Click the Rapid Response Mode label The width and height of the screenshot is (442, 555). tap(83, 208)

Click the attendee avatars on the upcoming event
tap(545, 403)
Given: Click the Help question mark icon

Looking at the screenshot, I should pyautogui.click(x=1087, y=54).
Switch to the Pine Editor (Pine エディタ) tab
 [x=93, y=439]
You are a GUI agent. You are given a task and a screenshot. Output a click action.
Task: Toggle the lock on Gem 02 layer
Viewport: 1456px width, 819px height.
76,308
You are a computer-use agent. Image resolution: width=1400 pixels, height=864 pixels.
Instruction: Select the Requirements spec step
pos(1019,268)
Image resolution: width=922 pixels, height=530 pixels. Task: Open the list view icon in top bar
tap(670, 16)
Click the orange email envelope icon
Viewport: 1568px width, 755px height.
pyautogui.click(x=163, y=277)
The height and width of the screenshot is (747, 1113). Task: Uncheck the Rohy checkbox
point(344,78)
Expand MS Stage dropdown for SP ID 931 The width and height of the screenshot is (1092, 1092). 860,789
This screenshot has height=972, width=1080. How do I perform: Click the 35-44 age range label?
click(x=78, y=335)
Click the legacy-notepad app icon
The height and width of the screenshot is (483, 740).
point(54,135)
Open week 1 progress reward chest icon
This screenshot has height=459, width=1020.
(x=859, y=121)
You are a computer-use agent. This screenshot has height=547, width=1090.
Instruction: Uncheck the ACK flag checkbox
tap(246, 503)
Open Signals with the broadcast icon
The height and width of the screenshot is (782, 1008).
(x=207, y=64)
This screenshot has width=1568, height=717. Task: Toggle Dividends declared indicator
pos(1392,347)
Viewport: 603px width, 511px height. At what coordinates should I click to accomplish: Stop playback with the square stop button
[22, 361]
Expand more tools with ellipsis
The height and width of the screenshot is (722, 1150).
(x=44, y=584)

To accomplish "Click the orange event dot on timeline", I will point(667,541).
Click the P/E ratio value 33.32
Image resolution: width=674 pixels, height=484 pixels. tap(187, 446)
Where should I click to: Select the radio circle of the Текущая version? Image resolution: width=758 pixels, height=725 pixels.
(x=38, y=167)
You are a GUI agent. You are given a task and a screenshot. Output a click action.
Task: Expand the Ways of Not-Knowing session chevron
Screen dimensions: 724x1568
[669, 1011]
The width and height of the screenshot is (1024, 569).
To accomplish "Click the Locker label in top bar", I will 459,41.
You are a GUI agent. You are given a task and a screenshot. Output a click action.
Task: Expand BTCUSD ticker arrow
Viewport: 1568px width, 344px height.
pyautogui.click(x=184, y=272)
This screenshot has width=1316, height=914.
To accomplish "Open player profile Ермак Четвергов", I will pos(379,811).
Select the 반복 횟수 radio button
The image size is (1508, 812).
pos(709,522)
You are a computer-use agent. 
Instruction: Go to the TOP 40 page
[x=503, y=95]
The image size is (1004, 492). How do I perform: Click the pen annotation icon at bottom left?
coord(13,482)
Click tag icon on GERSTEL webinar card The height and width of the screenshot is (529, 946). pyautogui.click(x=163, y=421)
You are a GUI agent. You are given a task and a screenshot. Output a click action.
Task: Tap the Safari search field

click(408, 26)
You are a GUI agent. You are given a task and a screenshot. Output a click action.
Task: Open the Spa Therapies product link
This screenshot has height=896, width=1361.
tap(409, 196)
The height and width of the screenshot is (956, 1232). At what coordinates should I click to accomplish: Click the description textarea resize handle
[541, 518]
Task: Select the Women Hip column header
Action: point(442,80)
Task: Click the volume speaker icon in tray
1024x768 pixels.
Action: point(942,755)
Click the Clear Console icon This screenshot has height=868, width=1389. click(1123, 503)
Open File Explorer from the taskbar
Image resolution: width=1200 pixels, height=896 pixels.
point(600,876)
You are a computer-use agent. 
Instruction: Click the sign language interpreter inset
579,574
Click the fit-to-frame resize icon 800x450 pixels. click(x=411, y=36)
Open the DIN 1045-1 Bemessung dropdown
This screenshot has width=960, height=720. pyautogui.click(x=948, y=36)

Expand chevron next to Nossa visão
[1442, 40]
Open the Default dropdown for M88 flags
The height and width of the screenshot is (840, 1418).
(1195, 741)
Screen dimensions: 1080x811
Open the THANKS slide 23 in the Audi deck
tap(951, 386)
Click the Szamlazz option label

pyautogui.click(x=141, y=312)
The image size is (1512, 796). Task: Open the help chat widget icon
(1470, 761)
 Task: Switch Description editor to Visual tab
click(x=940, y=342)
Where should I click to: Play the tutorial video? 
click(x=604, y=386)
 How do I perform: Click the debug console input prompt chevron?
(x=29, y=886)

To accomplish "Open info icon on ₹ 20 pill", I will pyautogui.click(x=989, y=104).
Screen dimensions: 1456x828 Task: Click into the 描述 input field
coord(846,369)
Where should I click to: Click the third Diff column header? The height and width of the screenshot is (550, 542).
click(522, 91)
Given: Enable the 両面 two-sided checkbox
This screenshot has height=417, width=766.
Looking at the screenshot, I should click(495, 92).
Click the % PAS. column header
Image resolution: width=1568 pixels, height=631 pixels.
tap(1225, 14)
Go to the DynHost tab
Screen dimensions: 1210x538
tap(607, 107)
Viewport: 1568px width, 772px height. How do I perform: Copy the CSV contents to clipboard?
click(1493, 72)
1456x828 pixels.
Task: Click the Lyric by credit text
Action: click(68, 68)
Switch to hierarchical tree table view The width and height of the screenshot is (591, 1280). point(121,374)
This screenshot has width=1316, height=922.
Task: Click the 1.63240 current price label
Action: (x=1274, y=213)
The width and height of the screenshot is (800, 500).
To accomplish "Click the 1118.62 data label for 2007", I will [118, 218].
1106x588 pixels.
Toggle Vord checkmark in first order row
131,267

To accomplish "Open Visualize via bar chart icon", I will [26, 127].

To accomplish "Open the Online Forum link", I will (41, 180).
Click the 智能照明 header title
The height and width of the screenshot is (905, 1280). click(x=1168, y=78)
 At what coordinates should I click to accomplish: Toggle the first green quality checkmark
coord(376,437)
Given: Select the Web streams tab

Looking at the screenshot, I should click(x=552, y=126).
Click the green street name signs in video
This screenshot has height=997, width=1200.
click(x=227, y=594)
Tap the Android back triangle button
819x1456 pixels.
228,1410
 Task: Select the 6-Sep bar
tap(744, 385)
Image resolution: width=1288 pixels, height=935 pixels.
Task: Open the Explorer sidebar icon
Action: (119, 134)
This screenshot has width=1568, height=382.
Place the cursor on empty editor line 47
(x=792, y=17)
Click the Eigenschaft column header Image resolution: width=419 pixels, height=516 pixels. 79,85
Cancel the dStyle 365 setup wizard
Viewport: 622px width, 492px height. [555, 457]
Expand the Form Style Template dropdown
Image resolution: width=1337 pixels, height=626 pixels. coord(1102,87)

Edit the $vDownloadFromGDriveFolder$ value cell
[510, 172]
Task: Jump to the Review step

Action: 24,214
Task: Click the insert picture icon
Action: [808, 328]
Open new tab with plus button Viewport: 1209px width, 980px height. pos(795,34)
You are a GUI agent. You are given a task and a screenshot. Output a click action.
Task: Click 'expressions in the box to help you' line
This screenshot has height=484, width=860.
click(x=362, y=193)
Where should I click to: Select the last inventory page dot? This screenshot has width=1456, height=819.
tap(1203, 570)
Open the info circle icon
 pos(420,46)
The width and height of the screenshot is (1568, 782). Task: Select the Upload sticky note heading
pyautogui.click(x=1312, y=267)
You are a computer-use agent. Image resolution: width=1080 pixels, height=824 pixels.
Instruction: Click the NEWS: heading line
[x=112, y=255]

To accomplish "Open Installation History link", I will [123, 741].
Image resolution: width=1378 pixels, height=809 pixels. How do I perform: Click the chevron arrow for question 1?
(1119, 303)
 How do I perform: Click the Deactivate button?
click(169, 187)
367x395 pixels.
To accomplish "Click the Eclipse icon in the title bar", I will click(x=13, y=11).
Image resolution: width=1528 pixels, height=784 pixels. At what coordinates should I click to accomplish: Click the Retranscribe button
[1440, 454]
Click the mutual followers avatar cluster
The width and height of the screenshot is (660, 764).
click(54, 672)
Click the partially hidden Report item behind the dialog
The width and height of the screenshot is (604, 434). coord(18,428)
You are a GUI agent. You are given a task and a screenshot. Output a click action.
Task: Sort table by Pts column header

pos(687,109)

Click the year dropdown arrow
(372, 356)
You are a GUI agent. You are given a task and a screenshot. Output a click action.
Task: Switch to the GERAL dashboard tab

What is being asked:
List every line of the data above that contains "Switch", matching case exactly.

In response:
Switch to the Pine Editor (Pine エディタ) tab
 Task: Switch Description editor to Visual tab
Switch to hierarchical tree table view The width and height of the screenshot is (591, 1280). point(121,374)
Task: Switch to the GERAL dashboard tab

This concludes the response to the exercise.